## Exercise instructions
List every line of the items below that contains the word "arrow".

Items excerpted from a collection:
====================
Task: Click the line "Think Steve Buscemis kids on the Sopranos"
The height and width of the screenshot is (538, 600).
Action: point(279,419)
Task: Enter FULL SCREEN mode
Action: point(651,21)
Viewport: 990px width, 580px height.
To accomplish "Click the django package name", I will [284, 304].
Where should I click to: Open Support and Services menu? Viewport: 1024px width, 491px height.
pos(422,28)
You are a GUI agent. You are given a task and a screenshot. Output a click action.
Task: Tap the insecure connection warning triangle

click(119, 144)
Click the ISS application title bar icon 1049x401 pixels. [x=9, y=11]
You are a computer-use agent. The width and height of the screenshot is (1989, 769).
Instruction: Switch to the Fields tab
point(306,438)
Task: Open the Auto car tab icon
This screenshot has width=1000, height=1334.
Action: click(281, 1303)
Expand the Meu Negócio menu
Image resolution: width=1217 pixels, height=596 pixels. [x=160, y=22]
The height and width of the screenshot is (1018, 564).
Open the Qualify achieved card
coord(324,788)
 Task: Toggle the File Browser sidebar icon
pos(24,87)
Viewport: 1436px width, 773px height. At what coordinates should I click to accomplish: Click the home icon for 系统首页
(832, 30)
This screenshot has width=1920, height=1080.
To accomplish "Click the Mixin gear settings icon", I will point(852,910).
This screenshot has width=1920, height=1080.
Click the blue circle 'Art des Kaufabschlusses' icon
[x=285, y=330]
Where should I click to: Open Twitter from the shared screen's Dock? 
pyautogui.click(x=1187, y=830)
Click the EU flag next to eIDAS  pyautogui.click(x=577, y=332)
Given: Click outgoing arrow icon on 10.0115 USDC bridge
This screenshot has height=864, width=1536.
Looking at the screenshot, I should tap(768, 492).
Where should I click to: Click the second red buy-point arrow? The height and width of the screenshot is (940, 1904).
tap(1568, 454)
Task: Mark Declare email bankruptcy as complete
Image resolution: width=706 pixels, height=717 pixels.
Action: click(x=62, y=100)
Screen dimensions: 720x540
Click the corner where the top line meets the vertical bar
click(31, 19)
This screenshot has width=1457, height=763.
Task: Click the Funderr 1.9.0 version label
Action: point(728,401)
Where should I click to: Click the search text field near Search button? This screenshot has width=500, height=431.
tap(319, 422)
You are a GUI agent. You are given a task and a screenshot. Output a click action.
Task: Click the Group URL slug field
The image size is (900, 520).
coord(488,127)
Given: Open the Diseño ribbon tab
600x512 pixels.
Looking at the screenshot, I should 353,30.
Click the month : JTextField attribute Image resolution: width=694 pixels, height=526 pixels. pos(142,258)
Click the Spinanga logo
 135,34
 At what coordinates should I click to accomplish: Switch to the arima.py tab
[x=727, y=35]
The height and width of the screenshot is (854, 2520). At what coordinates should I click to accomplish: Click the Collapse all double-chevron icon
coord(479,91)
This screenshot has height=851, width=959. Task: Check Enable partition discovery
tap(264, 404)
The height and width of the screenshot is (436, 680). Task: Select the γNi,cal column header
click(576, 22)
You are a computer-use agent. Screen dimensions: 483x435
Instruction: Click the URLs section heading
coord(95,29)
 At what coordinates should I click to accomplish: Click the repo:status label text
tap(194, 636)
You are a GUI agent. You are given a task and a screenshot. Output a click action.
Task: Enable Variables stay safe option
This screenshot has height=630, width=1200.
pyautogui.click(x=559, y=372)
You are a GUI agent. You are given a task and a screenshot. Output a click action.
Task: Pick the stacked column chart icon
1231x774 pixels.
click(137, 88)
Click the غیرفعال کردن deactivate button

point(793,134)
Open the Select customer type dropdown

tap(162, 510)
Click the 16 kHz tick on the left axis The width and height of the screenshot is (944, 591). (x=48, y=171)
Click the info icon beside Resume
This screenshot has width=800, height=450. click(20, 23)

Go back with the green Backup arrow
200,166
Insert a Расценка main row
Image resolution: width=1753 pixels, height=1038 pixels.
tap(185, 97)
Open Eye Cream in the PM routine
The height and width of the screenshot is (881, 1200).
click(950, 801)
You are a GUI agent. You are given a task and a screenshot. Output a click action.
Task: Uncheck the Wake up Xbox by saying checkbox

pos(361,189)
====================
## Completed task
Given: Click outgoing arrow icon on 10.0115 USDC bridge
Where should I click to: Click the second red buy-point arrow? The height and width of the screenshot is (940, 1904).
Go back with the green Backup arrow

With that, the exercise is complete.